■ Exercise description ■
From start to end, print the entire listing below exactly.
----
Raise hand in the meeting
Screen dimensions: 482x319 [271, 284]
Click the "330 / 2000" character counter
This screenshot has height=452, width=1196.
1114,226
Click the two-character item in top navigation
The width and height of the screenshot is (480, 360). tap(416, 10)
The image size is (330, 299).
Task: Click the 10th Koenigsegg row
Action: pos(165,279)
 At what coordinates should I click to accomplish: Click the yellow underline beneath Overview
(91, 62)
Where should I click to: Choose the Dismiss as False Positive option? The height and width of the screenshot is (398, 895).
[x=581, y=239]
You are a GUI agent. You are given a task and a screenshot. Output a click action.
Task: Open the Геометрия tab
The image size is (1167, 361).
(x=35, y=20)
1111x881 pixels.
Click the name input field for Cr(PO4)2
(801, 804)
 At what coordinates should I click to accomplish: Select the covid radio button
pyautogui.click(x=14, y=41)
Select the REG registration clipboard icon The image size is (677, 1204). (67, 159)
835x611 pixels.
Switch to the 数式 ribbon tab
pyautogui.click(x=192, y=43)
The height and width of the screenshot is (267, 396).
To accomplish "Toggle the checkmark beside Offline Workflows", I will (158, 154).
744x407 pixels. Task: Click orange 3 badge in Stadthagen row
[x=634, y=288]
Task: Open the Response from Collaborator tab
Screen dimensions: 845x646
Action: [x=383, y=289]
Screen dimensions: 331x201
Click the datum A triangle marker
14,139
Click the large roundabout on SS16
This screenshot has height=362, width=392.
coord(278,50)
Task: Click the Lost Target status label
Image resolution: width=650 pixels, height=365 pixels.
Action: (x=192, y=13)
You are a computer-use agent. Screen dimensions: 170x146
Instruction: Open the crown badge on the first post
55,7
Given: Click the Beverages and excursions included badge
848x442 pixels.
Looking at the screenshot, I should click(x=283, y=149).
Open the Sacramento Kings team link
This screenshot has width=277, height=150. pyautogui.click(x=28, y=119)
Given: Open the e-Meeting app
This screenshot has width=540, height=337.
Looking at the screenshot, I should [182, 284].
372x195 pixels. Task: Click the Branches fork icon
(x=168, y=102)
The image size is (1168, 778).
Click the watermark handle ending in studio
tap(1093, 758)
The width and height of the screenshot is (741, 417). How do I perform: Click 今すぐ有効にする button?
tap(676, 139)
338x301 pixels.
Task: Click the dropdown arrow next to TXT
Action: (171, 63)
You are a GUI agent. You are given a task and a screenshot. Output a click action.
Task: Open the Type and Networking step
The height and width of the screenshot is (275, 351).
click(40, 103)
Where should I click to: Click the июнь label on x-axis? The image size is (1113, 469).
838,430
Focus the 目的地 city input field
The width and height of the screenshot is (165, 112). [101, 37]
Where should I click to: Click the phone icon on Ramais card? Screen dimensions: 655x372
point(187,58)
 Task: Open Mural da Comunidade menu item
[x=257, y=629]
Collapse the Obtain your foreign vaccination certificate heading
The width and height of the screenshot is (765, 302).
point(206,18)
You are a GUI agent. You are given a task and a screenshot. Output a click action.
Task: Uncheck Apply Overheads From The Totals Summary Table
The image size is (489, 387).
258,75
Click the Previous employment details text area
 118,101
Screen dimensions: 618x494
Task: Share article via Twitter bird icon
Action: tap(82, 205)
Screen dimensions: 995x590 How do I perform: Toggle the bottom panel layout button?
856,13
----
■ Answer section ■
Raise hand in the meeting
Screen dimensions: 482x319 [271, 284]
Click the "330 / 2000" character counter
This screenshot has height=452, width=1196.
1114,226
Click the two-character item in top navigation
The width and height of the screenshot is (480, 360). tap(416, 10)
The image size is (330, 299).
Task: Click the 10th Koenigsegg row
Action: pos(165,279)
 At what coordinates should I click to accomplish: Click the yellow underline beneath Overview
(91, 62)
Where should I click to: Choose the Dismiss as False Positive option? The height and width of the screenshot is (398, 895).
[x=581, y=239]
You are a GUI agent. You are given a task and a screenshot. Output a click action.
Task: Open the Геометрия tab
The image size is (1167, 361).
(x=35, y=20)
1111x881 pixels.
Click the name input field for Cr(PO4)2
(801, 804)
 At what coordinates should I click to accomplish: Select the covid radio button
pyautogui.click(x=14, y=41)
Select the REG registration clipboard icon The image size is (677, 1204). (67, 159)
835x611 pixels.
Switch to the 数式 ribbon tab
pyautogui.click(x=192, y=43)
The height and width of the screenshot is (267, 396).
To accomplish "Toggle the checkmark beside Offline Workflows", I will (158, 154).
744x407 pixels. Task: Click orange 3 badge in Stadthagen row
[x=634, y=288]
Task: Open the Response from Collaborator tab
Screen dimensions: 845x646
Action: [x=383, y=289]
Screen dimensions: 331x201
Click the datum A triangle marker
14,139
Click the large roundabout on SS16
This screenshot has height=362, width=392.
coord(278,50)
Task: Click the Lost Target status label
Image resolution: width=650 pixels, height=365 pixels.
Action: (x=192, y=13)
You are a computer-use agent. Screen dimensions: 170x146
Instruction: Open the crown badge on the first post
55,7
Given: Click the Beverages and excursions included badge
848x442 pixels.
Looking at the screenshot, I should click(x=283, y=149).
Open the Sacramento Kings team link
This screenshot has width=277, height=150. pyautogui.click(x=28, y=119)
Given: Open the e-Meeting app
This screenshot has width=540, height=337.
Looking at the screenshot, I should [182, 284].
372x195 pixels. Task: Click the Branches fork icon
(x=168, y=102)
The image size is (1168, 778).
Click the watermark handle ending in studio
tap(1093, 758)
The width and height of the screenshot is (741, 417). How do I perform: Click 今すぐ有効にする button?
tap(676, 139)
338x301 pixels.
Task: Click the dropdown arrow next to TXT
Action: (171, 63)
You are a GUI agent. You are given a task and a screenshot. Output a click action.
Task: Open the Type and Networking step
The height and width of the screenshot is (275, 351).
click(40, 103)
Where should I click to: Click the июнь label on x-axis? The image size is (1113, 469).
838,430
Focus the 目的地 city input field
The width and height of the screenshot is (165, 112). [101, 37]
Where should I click to: Click the phone icon on Ramais card? Screen dimensions: 655x372
point(187,58)
 Task: Open Mural da Comunidade menu item
[x=257, y=629]
Collapse the Obtain your foreign vaccination certificate heading
The width and height of the screenshot is (765, 302).
point(206,18)
You are a GUI agent. You are given a task and a screenshot. Output a click action.
Task: Uncheck Apply Overheads From The Totals Summary Table
The image size is (489, 387).
258,75
Click the Previous employment details text area
 118,101
Screen dimensions: 618x494
Task: Share article via Twitter bird icon
Action: tap(82, 205)
Screen dimensions: 995x590 How do I perform: Toggle the bottom panel layout button?
856,13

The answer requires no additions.